Before using the PySpark processor in pipelines that run on an existing Databricks cluster, set the required environment variables on the cluster.

When running the pipeline on a provisioned Databricks cluster, you configure the environment variables in the pipeline cluster configuration property. For more information, see Provisioned Databricks Cluster Requirements.

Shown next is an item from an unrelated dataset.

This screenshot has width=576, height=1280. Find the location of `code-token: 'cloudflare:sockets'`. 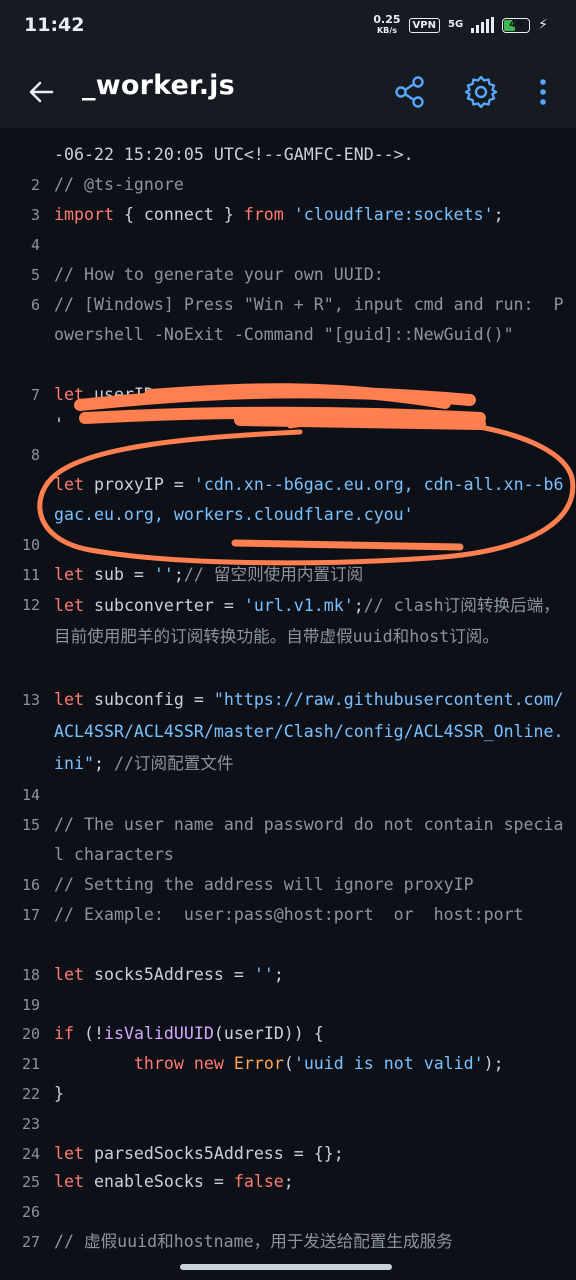

code-token: 'cloudflare:sockets' is located at coordinates (394, 214).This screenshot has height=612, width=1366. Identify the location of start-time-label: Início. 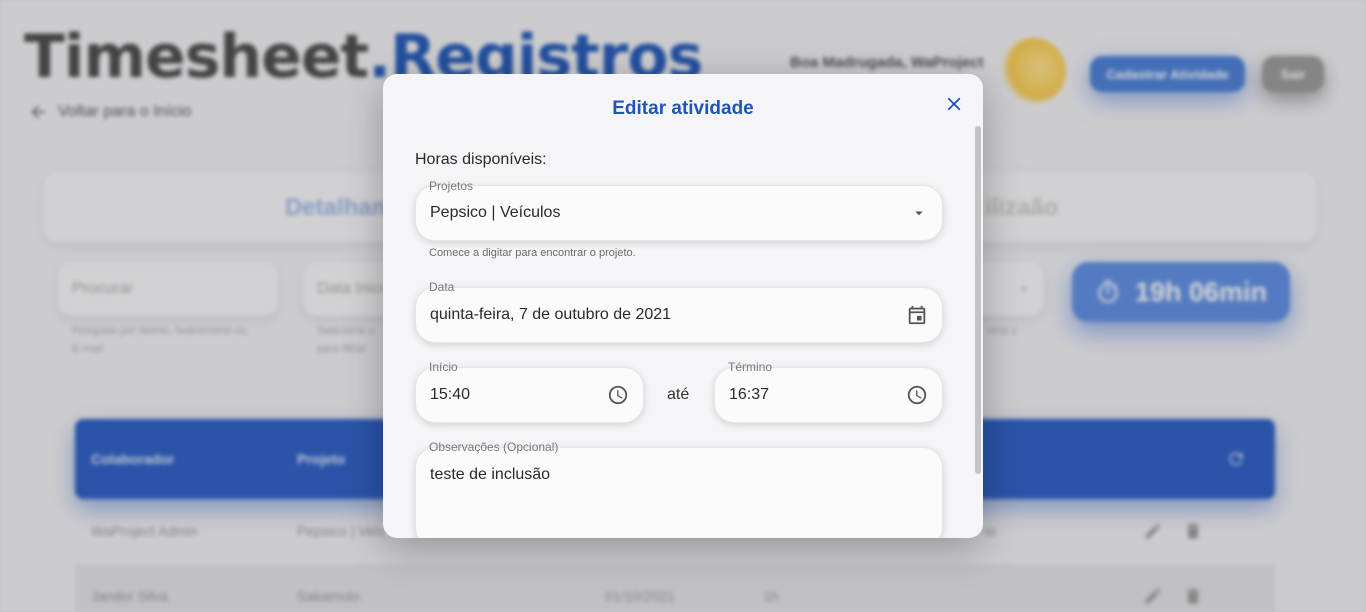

On an existing Databricks cluster, the PySpark processor requires the following environment variables to be configured as follows:

PYSPARK_PYTHON=/databricks/python3/bin/python3
PYSPARK_DRIVER_PYTHON=/databricks/python3/bin/python3
PYTHONPATH=/databricks/spark/python/lib/py4j-<version>-src.zip:/databricks/spark/python:/databricks/spark/bin/pyspark

Note that the PYTHONPATH variable requires the py4j version used by the cluster. For example, you might set the variable as follows for a cluster that uses py4j version 0.10.7:

PYTHONPATH=/databricks/spark/python/lib/py4j-0.10.7-src.zip:/databricks/spark/python:/databricks/spark/bin/pyspark

Tip: You can configure environment variables in your Databricks Workspace by clicking Clusters > Advanced Options > Spark. Then, enter the environment variables in the Environment Variables property. Restart the cluster to enable your changes.